[Opening RECORD EXCERPTS section]
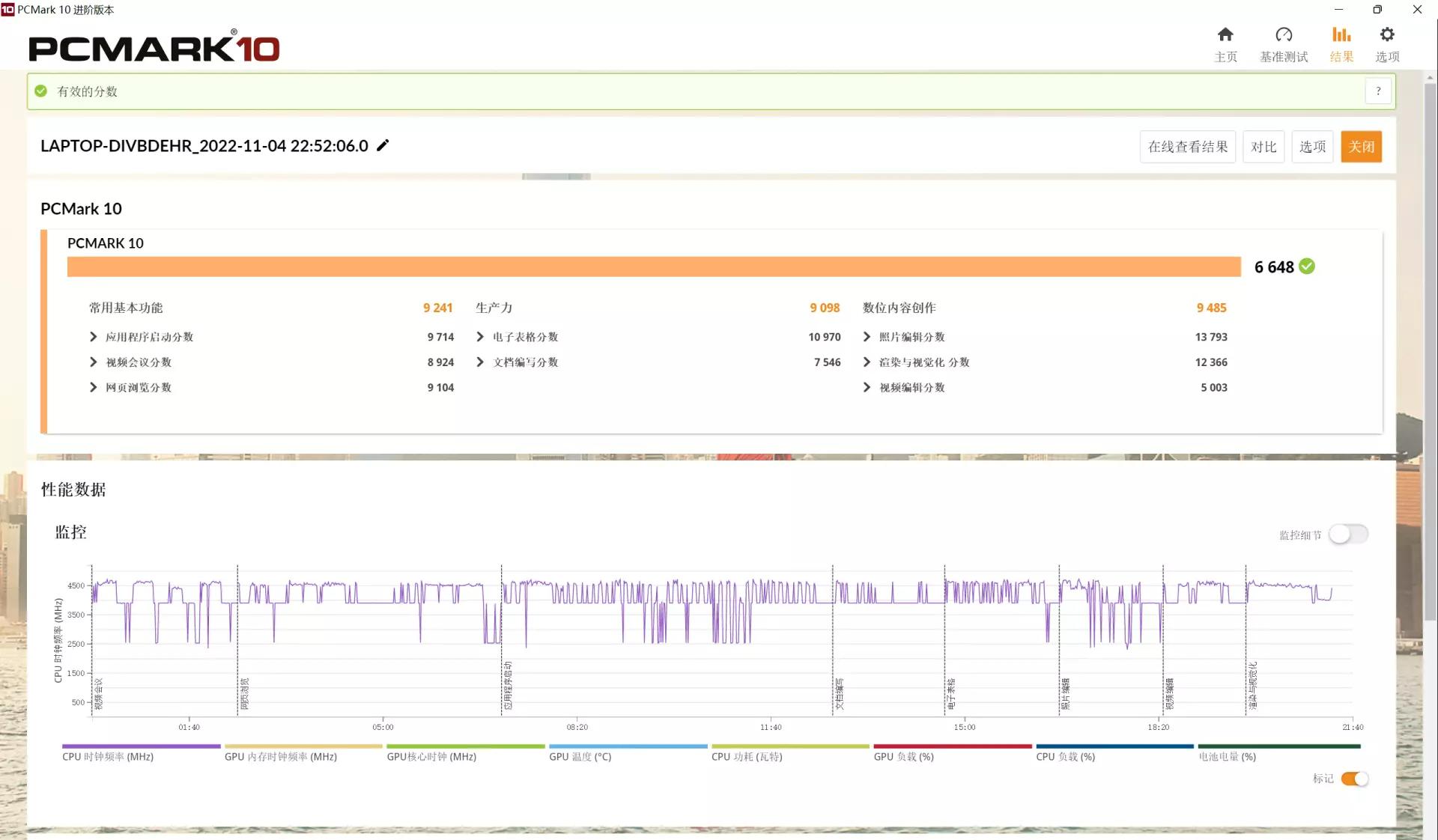The width and height of the screenshot is (1438, 840).
Task: Expand the 电子表格分数 row
Action: [480, 337]
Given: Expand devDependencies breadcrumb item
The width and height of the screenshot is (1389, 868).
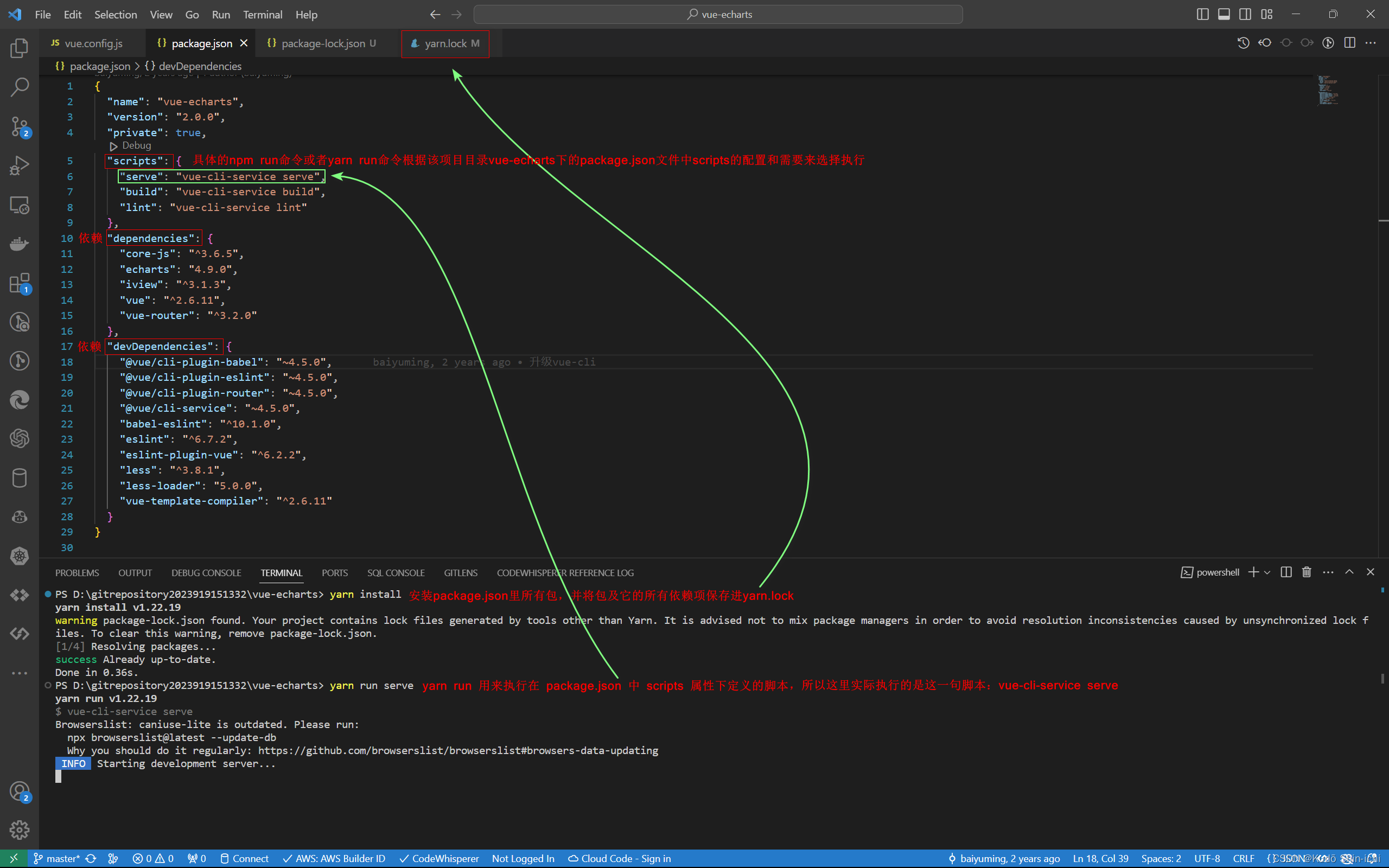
[Closing RECORD EXCERPTS section]
* **YOUR INSTRUCTIONS**: Only the lines from the one holding "Given: Expand devDependencies breadcrumb item" through the end of the records belong in the answer, copied exactly and without pictures.

* **PROBLEM SOLUTION**:
Given: Expand devDependencies breadcrumb item
The width and height of the screenshot is (1389, 868).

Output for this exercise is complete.